Can Bonomo şimdiden sağa sola çekiştiriliyor.
Bir o kanalda, bir bu kanalda röportajlar veriyor.
Kendini açıklama hatta savunma savaşına sokulmuş durumda.
En son Bonomo'ya; "Yahudi misiniz?" sorusu bile soruldu.
Bonomo'dan da "Ben Türküm.
Yahudi olmak dindir. Ben Türkiye'yi temsil ediyorum" cevabı geldi.
SADECE DÖRT AY VAR
Tamam, kestik! Bıraksalar şu tırtıklama halini artık.

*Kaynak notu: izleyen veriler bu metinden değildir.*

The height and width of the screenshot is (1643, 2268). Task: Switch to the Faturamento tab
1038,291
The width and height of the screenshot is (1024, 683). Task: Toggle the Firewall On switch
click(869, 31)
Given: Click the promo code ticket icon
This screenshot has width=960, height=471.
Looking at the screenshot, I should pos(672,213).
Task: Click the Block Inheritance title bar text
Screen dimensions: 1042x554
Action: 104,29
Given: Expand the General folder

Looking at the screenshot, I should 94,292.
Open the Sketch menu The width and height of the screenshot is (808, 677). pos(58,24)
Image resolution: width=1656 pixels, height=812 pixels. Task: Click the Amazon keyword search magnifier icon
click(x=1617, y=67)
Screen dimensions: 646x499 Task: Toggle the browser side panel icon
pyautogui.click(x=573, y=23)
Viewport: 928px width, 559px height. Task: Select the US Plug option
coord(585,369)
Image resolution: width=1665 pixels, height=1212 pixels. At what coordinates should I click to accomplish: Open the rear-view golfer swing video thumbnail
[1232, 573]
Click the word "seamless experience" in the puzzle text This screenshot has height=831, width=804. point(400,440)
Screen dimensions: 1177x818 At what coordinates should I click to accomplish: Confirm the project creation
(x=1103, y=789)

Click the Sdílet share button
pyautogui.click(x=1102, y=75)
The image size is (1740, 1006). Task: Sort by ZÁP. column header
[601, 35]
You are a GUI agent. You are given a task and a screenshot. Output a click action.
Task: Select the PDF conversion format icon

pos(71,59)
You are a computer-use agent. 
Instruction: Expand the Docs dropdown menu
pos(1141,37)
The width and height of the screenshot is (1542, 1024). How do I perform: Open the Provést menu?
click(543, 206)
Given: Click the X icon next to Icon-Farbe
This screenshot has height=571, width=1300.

Ortada, medyanın programlarını Eurovision temsilcisiyle doldurup bilmiş bilmiş sorular pırtlatmasından daha önemli bir konu var; Can Bonomo'nun şarkı yazması!
Alooo! Şarkısız yarışılmıyor farkında mısınız?
Çocuğu bırakın da sakin sakin odaklansın.
Şarkısını yazsın, sözlerine çalışsın, düzenlemesine kafa patlatsın.
Şaka değil; TRT ancak karar verebildiği için Can Bonomo'nun önünde sadece dört ay var!
Bu dört ayda yapabileceği en iyi şarkıyı yapacak, düzenlemesini, miksini, vs vs. bitirecek.
Konuşulacak bir klip çekecek.
Şarkısını tanıtmak için ülke ülke gezecek, televizyon-radyo programlarına katılacak, röportajlar verecek.
E sahnesi nasıl olacak? Onun için de ekibiyle ince ince çalışacak. Kıyafetine, sahnede kaç kişi olacağına, hareketlerine karar verecek. En iyisini yapmak için provadan provaya koşacak.
HADİSE VE FERMAN...
Uykusuz kalacak, herkes ondan bir şey bekleyecek, önceden söz verdiği konserler varsa mecburen onlara da çıkacak. Hakkında ileri geri yapılan yorumları göğüsleyecek.
Ve mecburen bütün bu karmaşanın içinden alnının akıyla çıkacak. Ohhh be!
Hadise boşuna Eurovision gecesi ağlamaktan şişmiş gözlerle sahneye çıkmadı, Manga'nın solisti Ferman yok yere hastanelik olmadı.
Bırakın şu çocuğu! En azından şarkısını yapana kadar, kafasını toplayana kadar, haritasını çıkarana kadar bırakın.
Bu arada Bonomo'ya daha önce Eurovision'a gitmiş sanatçılara ve onların ekiplerine danışmasını tavsiye ederim. Bu saçma sapan ağır yükün altından kalkmasına, tık nefes kalmamasına çok yardımcı olacaktır.